Do planeamento rígido à análise de cenários

Por Carlos Sezões, Managing Partner da Darefy – Leadership & Change Builders

O famoso mundo VUCA (acrónimo apregoado até à exaustão em inúmeros eventos empresariais e académicos) devia fazer pensar (e repensar) os gestores e líderes organizacionais. De facto, se consideramos (e bem) o mundo de hoje volátil, imprevisível, incerto e ambíguo (ao contrário de uma certa linearidade, no meio do trabalho e das empresas, dos 100 anos precedentes), devíamos realinhar muitas das nossas ferramentas de estratégia e de management. Algo que, parece-me, ainda não acontece com boa parte das empresas. Os rituais de planeamento estratégico rígido, com os desdobramentos de operações/actividades e orçamentos, ainda vivem muito da convicção de que podemos prever o futuro com base nos dados do passado. Como ano após ano (ou mesmo trimestre após trimestre) todos poderão constatar, tal já não é aderente à realidade.
As empresas não podem prever com exactidão o que pode suceder no médio-longo prazo em função dos dados de um dado mercado. Mas podem construir visões alternativas, fruto da conjugação de 2 ou 3 variáveis críticas: e, sim, falamos de cenários. Pensar estrategicamente, analisar e planear com base em cenários ajuda as organizações a ajustar as suas vantagens competitivas, aumentar a sua resiliência concorrencial e preparar-se para desafios que se possam vislumbrar no futuro.
Como fazer? Primeiro, definir um intervalo de tempo razoável (ex. 2 ou 3 anos). Em seguida, identificar as forças motrizes que podem afetar a organização na sua visão e estratégia. Uma análise PESTEL (acrónimo de political, economic, social, technological, environmental e legal) permitirá extrair informação da realidade envolvente e as suas tendências e linhas de evolução. Forças como disrupções tecnológicas, preferências socio-culturais e comportamentos do consumidor, alterações na regulação, acesso a matérias-primas ou comportamento das cadeias logísticas são alguns exemplos que nos relembram as variáveis (e incertezas) do presente. Como terceiro passo, identificar e prioritizar as ditas incertezas críticas – em concreto, os fatores que causarão o maior impacto na organização, combinados com maior probabilidade de ocorrer no intervalo de tempo definido. Depois, desenvolver cenários possíveis (por exemplo, em matriz). Poderemos então encarar e analisar a nossa baseline (estado atual e suposição de que a realidade permanecerá linear), o melhor cenário (um estado futuro ideal) e o pior cenário (estado futuro indesejável). E, a partir daqui, forecasts inteligentes (previsões do estado futuro de uma determinada métrica, com base em suposições e variáveis correlacionadas). Exigente? Sim. Mas muito útil.
A Shell foi a primeira grande empresa global a utilizar análise e planeamento de cenários como base para decisões estratégicas, há cerca de 50 anos – procurando, claro, descortinar os caminhos do futuro da energia. Muitas outras se seguiram, não só no mundo corporate, como em organizações internacionais (ex. a ONU).
Numa perspectiva mais micro e funcional, a análise de cenários pode ser decisiva no que concerne ao planeamento estratégico de Talento – e de todas as sub-áreas relacionadas, como compensação ou desenvolvimento. O workforce planning tradicional e linear, com base em dados históricos, já não é exequível para a maioria dos sectores e áreas de negócio.

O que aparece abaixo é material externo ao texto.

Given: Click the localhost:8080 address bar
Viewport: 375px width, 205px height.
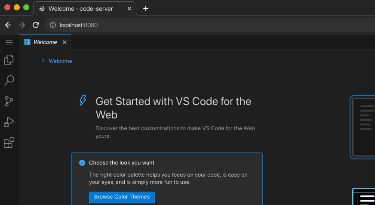Looking at the screenshot, I should pyautogui.click(x=172, y=25).
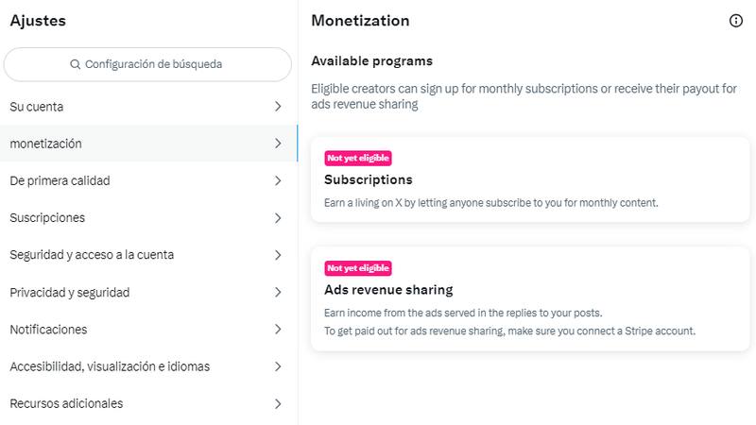Open Recursos adicionales section
This screenshot has width=756, height=425.
pos(66,403)
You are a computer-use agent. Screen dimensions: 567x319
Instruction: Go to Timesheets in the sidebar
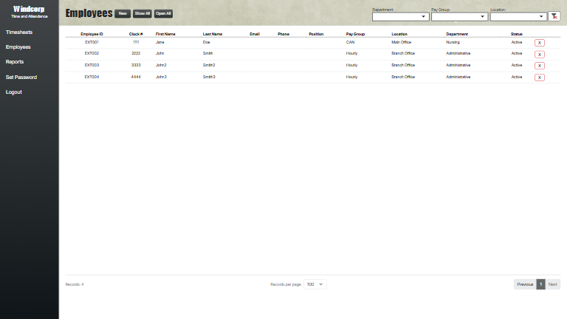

A análise prospectiva e planeamento de cenários faz, neste contexto, todo o sentido. Questões a que um exercício desta natureza poderá responder:

  • Que talento e que competências específicas necessitaremos nas nossas equipas específicas para concretizar estratégia e metas definidas?
  • Quais as melhores opções de resourcing para os vários contextos/ cenários possíveis? Contratação (aumento do headcount)? Treino e desenvolvimento interno de competências? Recurso a freelancers ou outsourcing?
  • Quais as actividades que serão essencialmente garantidas pelo capital humano e quais as que poderão ser automatizadas/digitalizadas?

Em suma, este processo de análise de cenários ajuda a ultrapassar a tendência (natural) de planear o que esperamos que aconteça e não pensar em futuros alternativos. Os gestores que consideram uma ampla variedade de cenários possíveis (“what if?”) e seu impacto nos negócios, estarão em melhor posição para aproveitar oportunidades – muitas delas inesperadas – e ajustar a estratégia.